2. Don’t Forget to Breathe

6 Tips to Surviving Mediation - Neon Sign that says Breathe

Now, this might seem strange. Or maybe it doesn’t. But this point relates to the last one.

When you are dealing with a lot of emotion, it is easy for your breath to become shallow or for some other change to take place. Deep breathing can reset your breath. It also clears your mind and helps you to process what you are being told.

3. Be Open

Mediation allows for creative solutions to be thrown out. They may seem wacky. Or maybe they are normal, but something you hadn’t thought about, so they are new and foreign.

Be open to these new ideas. They might not work out and you might be totally against them. But be willing to hear them out and mull them over before completely dismissing them. Because you never know what might be a possibility no one had thought of before.

4. Water and Snacks

6 Tips to Surviving Mediation - Water and Cookies

I don’t know what the policy will be if you have your mediation in person. But if snacks and water are allowed, then totally bring them. Remember when I mentioned that the average length of mediation is 4 hours long? That is a long time to go without water or snacks. If you are meeting by Zoom, then it might be easier to have snacks and water handy.

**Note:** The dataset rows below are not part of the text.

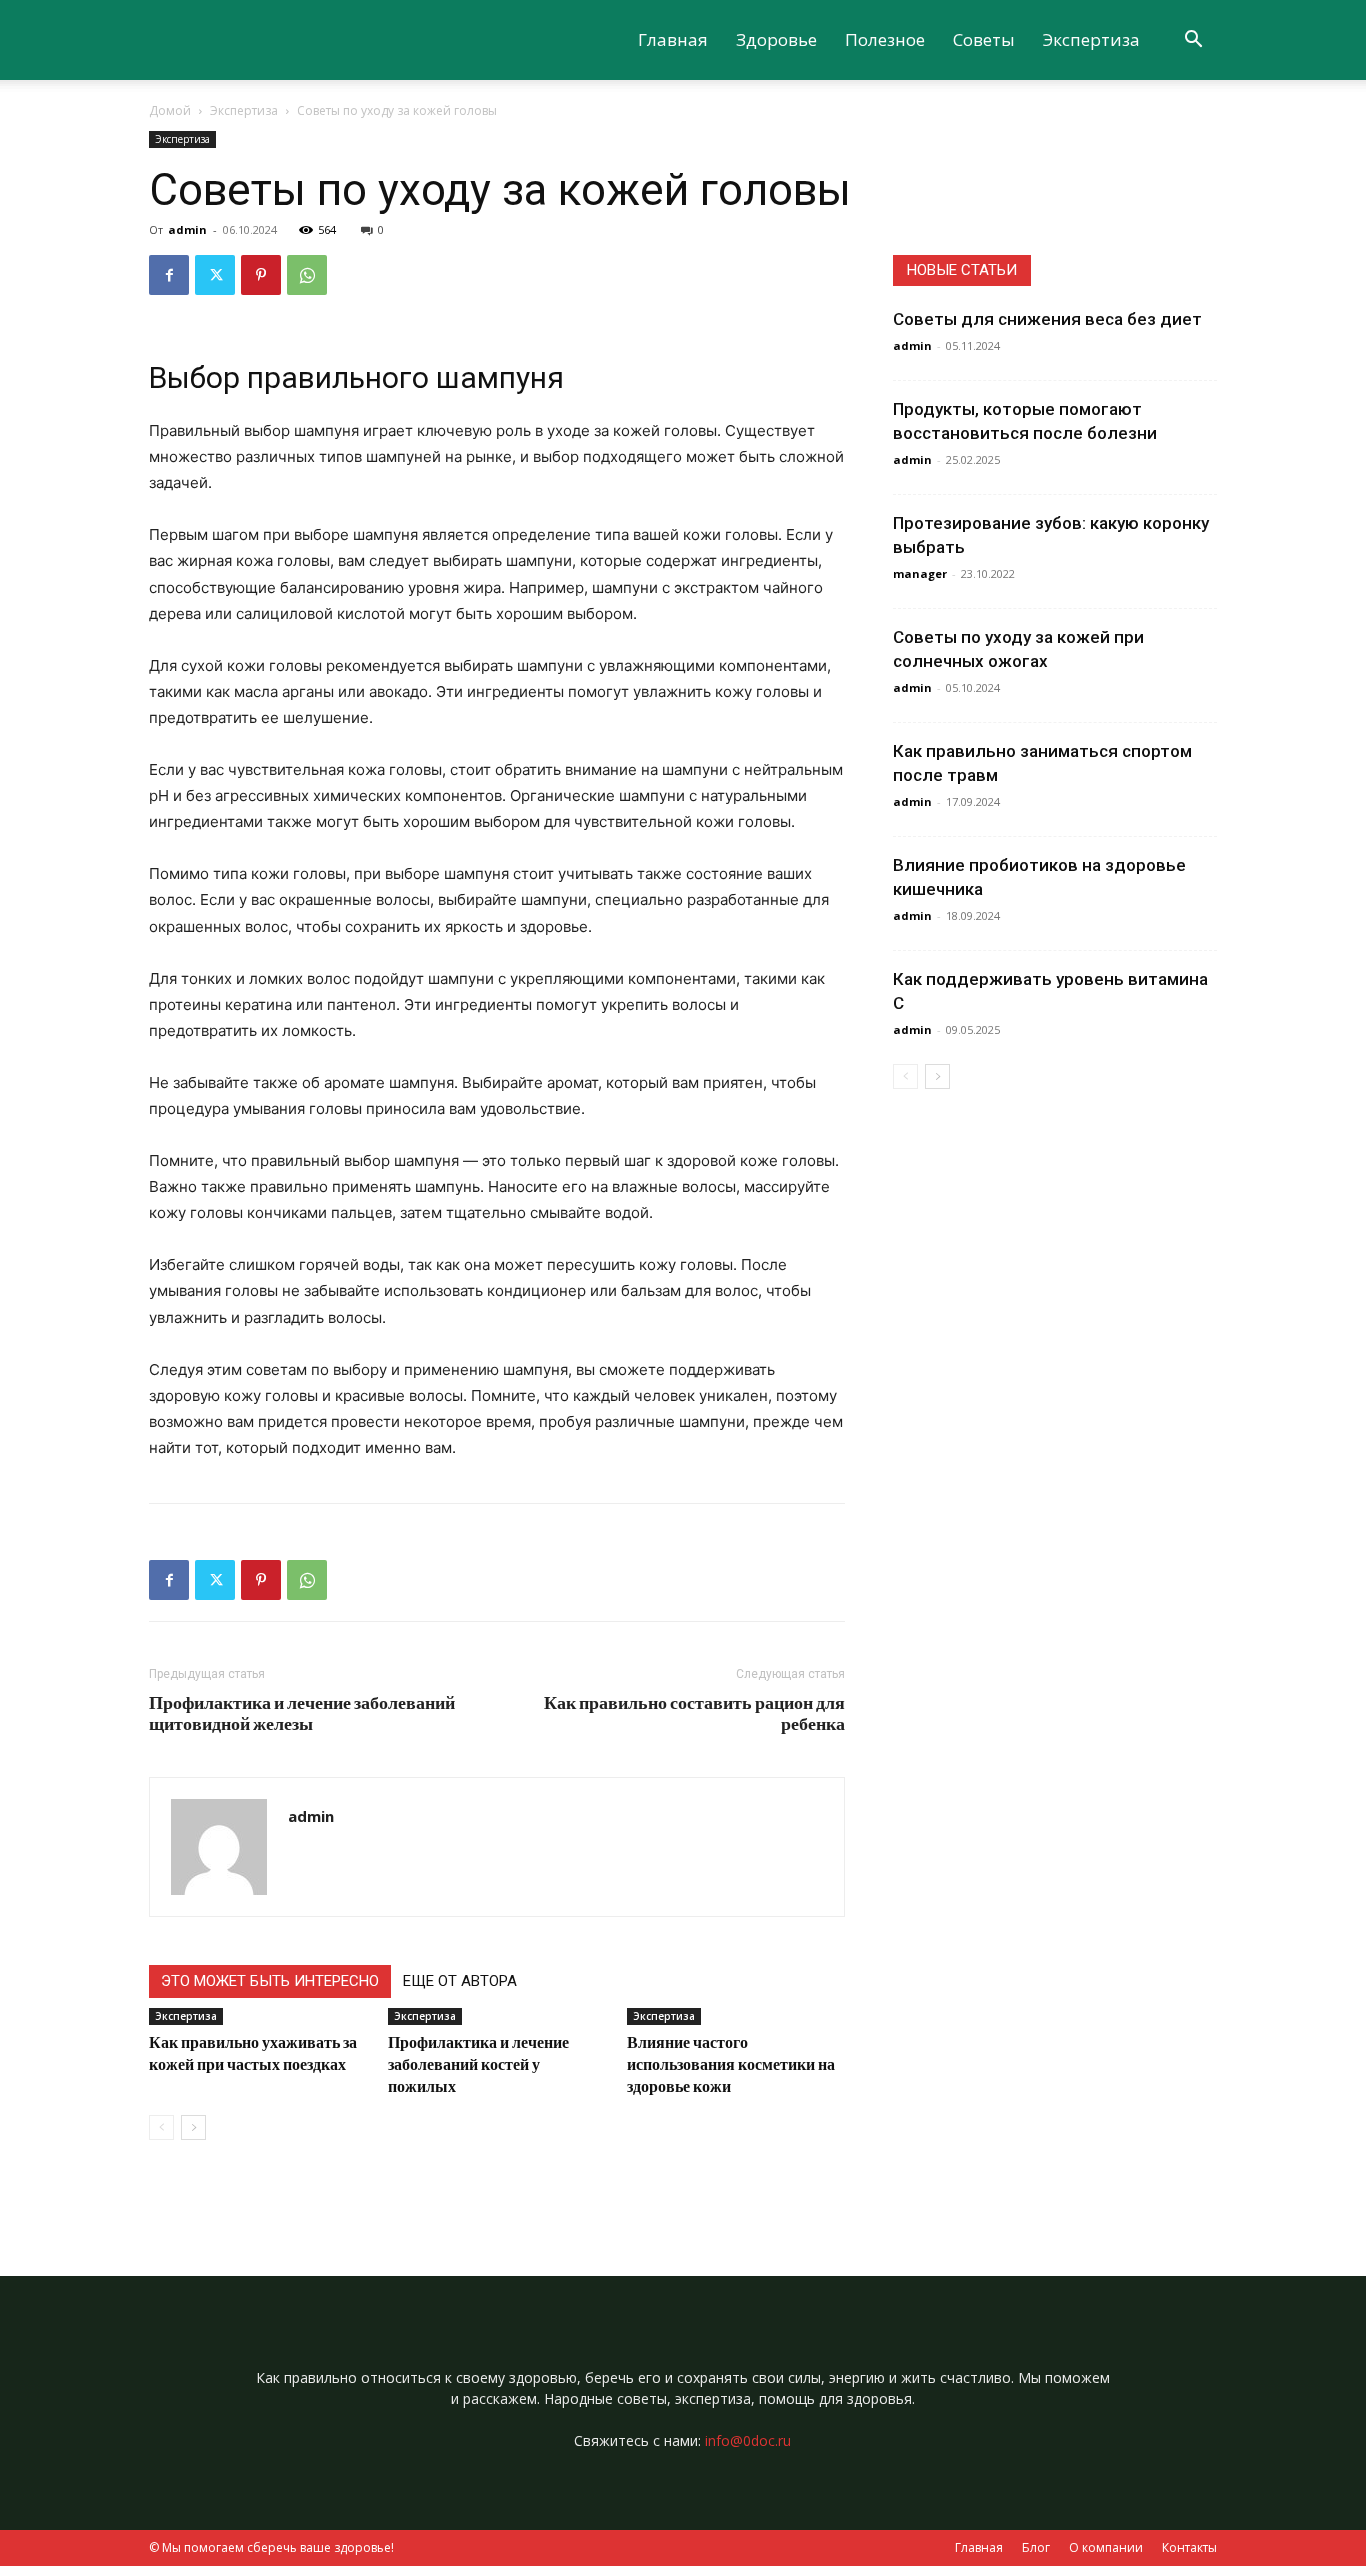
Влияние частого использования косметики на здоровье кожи (731, 2063)
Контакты (1189, 2547)
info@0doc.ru (748, 2440)
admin (187, 229)
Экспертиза (1091, 39)
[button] (1193, 41)
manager (920, 573)
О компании (1106, 2547)
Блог (1036, 2547)
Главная (673, 39)
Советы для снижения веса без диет (1047, 319)
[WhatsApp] (307, 275)
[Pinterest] (261, 275)
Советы (984, 39)
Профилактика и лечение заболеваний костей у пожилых (478, 2063)
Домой (170, 110)
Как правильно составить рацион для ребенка (694, 1713)
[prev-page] (161, 2127)
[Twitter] (215, 275)
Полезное (885, 39)
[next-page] (193, 2127)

I would also say eat something before your mediation, but if your nerves are on edge like mine were, then eating was not an option. Hence, the snacks for later. Because sooner or later, your stomach will probably catch up with you and hunger will set in.

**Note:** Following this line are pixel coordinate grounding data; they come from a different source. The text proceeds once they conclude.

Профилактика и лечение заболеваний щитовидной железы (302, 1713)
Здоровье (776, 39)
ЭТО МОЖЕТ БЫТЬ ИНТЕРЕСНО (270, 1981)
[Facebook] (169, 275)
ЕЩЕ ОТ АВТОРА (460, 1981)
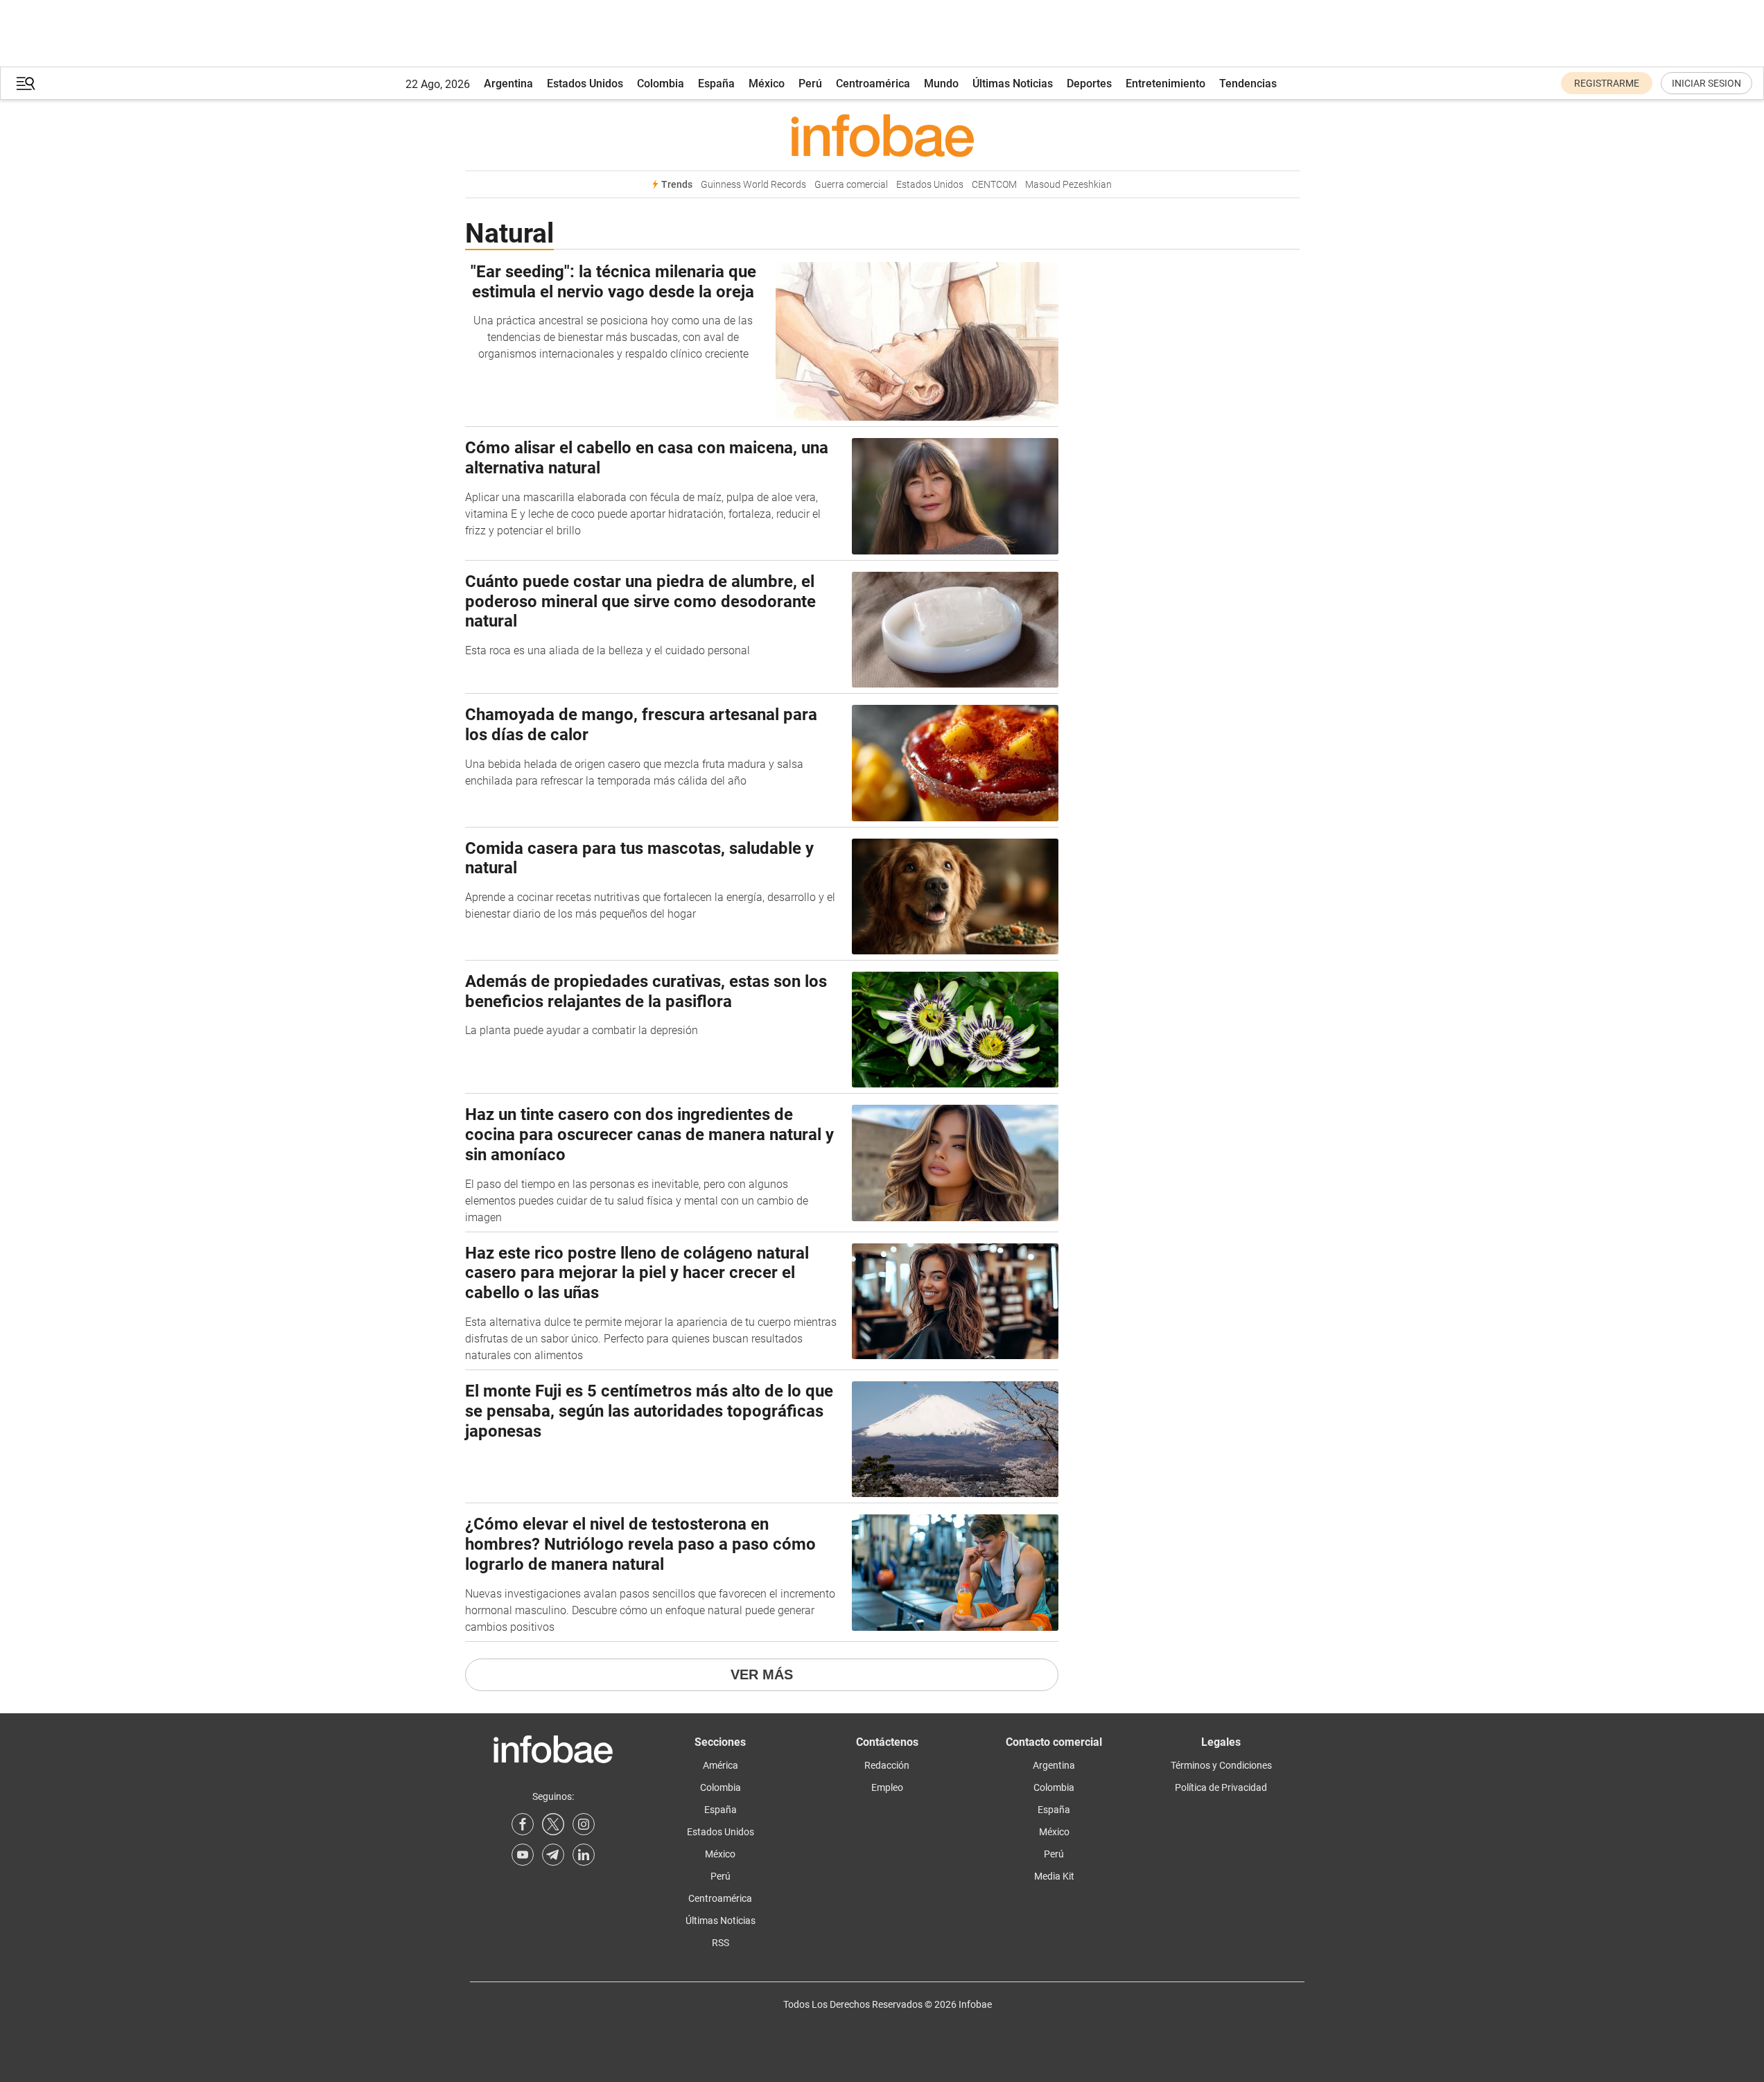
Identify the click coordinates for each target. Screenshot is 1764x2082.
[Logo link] (882, 135)
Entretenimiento (1165, 83)
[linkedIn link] (584, 1855)
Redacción (886, 1765)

5. Give Yourself Time to Decompress Afterwards

6 Tips to Surviving Mediation - Woman Walking

Mediation is hard. Hard emotionally. You have to deal with things that may be in the past now but are still there. I had to face the abuse and violence in my marriage. It made it hard to want to see the future.

You have to deal with everything changing and being faced with a new normal. So, be kind to yourself and be aware of this. Allow yourself time to process. Take a walk. Close your eyes. Whatever will help you to clear your head enough to do those things that need to be done. Like picking up your kids.

I had nervous energy, even after it was done. (Pretty much, the entire day I was a nervous ball of energy.) So, I couldn’t eat. I realized a walk might help clear my head. So, I walked. I got to a place where I could go and talk to my parents who were watching my daughter and go pick her up.

6. Don’t Blame

It’s easy to want to blame the other person for what is happening. And honestly, it may be their fault that you need a divorce in the first place. Or maybe you blame yourself for needing mediation. Or for who knows what else. I get it. Blame is easy. But the blame doesn’t solve problems or get resolutions.

Final Thoughts

Mediation is a difficult experience to go through. (Well, divorce is difficult in general.) But with these tips, you will get through it. Remember to be kind to yourself and to give yourself the space you need to process everything.

Have you been to mediation? What tips do you have?